Gigantopithecus is an extinct genus of ape from the Early to Middle Pleistocene of southern China, represented by one species, Gigantopithecus blacki. Potential identifications have also been made in Thailand, Vietnam, and Indonesia. The first remains of Gigantopithecus, two third molar teeth, were identified in a drugstore by anthropologist Ralph von Koenigswald in 1935, who subsequently described the ape. In 1956, the first mandible and over 1,000 teeth were found in Liucheng, and numerous more remains have since been found in at least 16 sites. Only teeth and four mandibles are known currently, and other skeletal elements were likely consumed by porcupines before they could fossilise. Gigantopithecus was once argued to be a hominin, a member of the human line, but it is now thought to be closely allied with orangutans, classified in the subfamily Ponginae.
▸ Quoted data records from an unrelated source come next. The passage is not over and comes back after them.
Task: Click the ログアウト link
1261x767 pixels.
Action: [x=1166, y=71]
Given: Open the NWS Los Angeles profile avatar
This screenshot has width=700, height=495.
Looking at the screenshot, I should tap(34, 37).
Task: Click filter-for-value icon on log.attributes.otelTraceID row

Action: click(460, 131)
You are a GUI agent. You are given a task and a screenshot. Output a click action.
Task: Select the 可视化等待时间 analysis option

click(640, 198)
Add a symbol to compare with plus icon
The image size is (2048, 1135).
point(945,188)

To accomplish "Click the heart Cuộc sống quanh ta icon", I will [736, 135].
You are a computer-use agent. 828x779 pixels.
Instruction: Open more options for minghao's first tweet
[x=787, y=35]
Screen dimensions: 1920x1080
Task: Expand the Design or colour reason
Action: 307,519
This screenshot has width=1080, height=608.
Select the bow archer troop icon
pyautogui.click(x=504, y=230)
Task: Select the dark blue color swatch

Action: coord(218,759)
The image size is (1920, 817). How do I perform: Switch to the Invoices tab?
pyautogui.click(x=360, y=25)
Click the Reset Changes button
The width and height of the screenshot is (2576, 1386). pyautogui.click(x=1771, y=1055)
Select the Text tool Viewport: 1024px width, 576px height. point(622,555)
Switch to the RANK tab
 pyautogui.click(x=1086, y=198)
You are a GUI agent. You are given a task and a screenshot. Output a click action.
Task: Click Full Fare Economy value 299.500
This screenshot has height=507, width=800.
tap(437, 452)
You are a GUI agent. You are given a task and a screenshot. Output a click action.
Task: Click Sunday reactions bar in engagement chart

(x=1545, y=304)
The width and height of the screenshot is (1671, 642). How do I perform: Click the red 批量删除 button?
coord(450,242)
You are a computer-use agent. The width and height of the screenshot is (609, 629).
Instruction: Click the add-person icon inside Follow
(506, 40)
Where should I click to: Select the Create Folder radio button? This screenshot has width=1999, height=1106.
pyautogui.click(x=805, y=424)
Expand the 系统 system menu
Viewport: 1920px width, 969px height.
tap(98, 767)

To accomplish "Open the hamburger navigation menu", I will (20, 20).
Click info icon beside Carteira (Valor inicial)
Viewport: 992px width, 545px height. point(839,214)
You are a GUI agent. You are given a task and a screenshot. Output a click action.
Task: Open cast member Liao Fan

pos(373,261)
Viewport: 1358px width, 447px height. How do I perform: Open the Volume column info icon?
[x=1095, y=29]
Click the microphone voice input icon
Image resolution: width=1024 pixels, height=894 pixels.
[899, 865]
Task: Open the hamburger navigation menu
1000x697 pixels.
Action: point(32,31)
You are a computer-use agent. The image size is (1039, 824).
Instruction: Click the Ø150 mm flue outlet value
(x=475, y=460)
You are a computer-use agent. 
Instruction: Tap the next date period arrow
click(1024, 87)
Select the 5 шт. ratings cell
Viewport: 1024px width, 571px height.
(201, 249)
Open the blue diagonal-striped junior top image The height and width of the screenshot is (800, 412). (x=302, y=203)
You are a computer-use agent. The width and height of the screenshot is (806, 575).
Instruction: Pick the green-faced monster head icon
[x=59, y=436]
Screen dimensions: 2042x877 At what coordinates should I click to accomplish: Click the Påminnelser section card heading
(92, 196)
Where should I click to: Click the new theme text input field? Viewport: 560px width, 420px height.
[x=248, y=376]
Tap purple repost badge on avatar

|Reconstructed Gigantopithecus mandible at the Cleveland Museum of Natural History, Ohio|
Gigantopithecus has traditionally been restored as a massive, gorilla-like ape, potentially 200–300 kg (440–660 lb) when alive, but the paucity of remains make total size estimates highly speculative. The species may have been sexually dimorphic, with males much bigger than females. The incisors are reduced and the canines appear to have functioned like cheek teeth (premolars and molars). The premolars are high-crowned, and the fourth premolar is very molar-like. The molars are the largest of any known ape, and have a relatively flat surface. Gigantopithecus had the thickest enamel by absolute measure of any ape, up to 6 mm (a quarter of an inch) in some areas, though was only fairly thick when tooth size is taken into account.
Gigantopithecus appears to have been a generalist herbivore of C3 forest plants, with the jaw adapted to grinding, crushing, and cutting through tough, fibrous plants; and the thick enamel functioning to resist foods with abrasive particles such as stems, roots, and tubers with dirt. Some teeth bear traces of fig family fruits, which may have been important dietary components. It primarily lived in subtropical to tropical forest, and went extinct about 300,000 years ago likely because of the retreat of preferred habitat due to climate change, and potentially archaic human activity. Gigantopithecus has become popular in cryptozoology circles as the identity of the Tibetan yeti or the American bigfoot, humanlike creatures in local folklore.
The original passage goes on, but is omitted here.